La spécificité majeure du
Trio 3 vient du fait que chacun de ses membres représente à lui seul un pan entier de l’histoire du jazz exigeant. Sidemen de
Monk,
Coltrane,
Cecil Taylor ou
Roland Kirk, et musiciens au premier plan du Loft Movement new-yorkais,
Oliver Lake,
Reggie Workman et
Andrew Cyrille poursuivent leurs expériences, avec le même panache qu’hier.
Après une plage déstructurée sur laquelle s’harmonisent déjà les interventions indépendantes (
A Chase), le trio prend des libertés sur quelques figures établies : swing dissonant transformé en marche sur les conseils de la contrebasse de
Workman (
Medea), post bop débonnaire (
Given), ou free déclaré sur
Special People, dont le thème rendu à l’unisson mais voué bientôt au lynchage rappelle
Albert Ayler.
A chaque fois, les partenaires rivalisent d’habileté : facilité du grand solo de
Workman sur
Playing For Keeps ; ardeur sublime ou roulements élaborés de la batterie de
Cyrille sur
Time Being et
Tight Rope ; aisance quiète de
Lake à dérouler aux saxophones des phrases instables et pourtant décisives (
Lope,
Time Was).
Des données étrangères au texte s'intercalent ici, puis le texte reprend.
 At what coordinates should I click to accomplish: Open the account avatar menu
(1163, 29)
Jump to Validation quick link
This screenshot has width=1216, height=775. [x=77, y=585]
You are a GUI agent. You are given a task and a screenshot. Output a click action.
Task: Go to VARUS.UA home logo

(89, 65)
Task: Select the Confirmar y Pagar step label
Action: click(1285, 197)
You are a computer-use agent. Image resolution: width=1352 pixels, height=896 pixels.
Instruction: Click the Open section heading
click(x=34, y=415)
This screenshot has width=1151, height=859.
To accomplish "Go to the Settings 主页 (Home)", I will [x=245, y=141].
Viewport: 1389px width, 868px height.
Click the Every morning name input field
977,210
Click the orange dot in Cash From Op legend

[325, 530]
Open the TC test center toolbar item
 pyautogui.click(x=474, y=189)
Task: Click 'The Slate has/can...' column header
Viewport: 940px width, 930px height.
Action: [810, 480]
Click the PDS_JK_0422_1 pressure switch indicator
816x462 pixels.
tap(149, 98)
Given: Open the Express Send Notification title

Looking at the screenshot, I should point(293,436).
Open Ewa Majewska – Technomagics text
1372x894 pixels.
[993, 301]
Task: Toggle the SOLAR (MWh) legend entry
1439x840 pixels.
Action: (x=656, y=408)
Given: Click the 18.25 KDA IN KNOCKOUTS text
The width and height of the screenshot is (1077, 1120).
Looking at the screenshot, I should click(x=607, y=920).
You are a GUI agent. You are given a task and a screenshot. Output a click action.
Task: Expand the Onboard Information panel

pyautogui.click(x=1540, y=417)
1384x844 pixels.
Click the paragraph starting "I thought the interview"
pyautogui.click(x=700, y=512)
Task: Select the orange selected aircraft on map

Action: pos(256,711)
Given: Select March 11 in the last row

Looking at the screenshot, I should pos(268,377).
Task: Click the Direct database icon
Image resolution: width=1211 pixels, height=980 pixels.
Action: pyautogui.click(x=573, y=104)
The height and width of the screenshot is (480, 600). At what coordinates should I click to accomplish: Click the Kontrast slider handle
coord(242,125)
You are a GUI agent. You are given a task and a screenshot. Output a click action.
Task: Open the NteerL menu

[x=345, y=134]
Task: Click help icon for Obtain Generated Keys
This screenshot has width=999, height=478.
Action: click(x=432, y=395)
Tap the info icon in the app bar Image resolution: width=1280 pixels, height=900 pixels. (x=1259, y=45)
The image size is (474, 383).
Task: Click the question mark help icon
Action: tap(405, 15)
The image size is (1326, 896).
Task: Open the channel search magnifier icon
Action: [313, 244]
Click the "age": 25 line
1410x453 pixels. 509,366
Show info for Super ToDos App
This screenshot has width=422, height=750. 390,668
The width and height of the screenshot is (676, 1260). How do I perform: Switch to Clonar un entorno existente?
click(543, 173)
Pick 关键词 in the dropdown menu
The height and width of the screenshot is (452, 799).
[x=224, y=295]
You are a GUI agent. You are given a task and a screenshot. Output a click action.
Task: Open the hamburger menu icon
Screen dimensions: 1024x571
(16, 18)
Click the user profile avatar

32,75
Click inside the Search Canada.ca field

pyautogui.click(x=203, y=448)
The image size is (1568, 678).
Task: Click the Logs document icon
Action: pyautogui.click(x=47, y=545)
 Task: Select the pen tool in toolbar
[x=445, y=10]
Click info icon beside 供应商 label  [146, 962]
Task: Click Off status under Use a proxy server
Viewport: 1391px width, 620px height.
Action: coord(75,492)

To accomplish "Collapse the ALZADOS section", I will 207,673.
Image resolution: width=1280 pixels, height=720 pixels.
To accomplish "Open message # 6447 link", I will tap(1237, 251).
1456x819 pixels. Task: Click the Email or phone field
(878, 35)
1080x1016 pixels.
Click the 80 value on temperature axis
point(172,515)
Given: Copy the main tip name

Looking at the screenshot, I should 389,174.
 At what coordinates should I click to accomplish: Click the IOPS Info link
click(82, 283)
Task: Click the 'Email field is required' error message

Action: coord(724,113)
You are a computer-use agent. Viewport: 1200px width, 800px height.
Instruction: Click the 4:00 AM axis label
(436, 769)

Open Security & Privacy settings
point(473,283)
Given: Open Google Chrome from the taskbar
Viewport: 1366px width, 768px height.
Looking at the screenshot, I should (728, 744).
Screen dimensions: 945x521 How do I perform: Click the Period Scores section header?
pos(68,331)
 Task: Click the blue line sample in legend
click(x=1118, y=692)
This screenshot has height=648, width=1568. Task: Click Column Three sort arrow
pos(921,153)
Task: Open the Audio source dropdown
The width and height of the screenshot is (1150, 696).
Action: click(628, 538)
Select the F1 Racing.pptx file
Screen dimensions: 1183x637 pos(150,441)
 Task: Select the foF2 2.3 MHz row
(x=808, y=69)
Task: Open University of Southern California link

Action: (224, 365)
Rassemblés, les voilà excellant sur un
Equilateral improvisé, ou sur l’impression trouble et intense qu’est
Tight Rope.
En 10 morceaux,
Time Being assure ainsi de l’inaltérable qualité de musiciens déjà accomplis il y a une quarantaine d’années. Renouvelle l’engagement, en quelque sorte. Sans refuser, de temps à autre, d’aller creuser encore plus profond.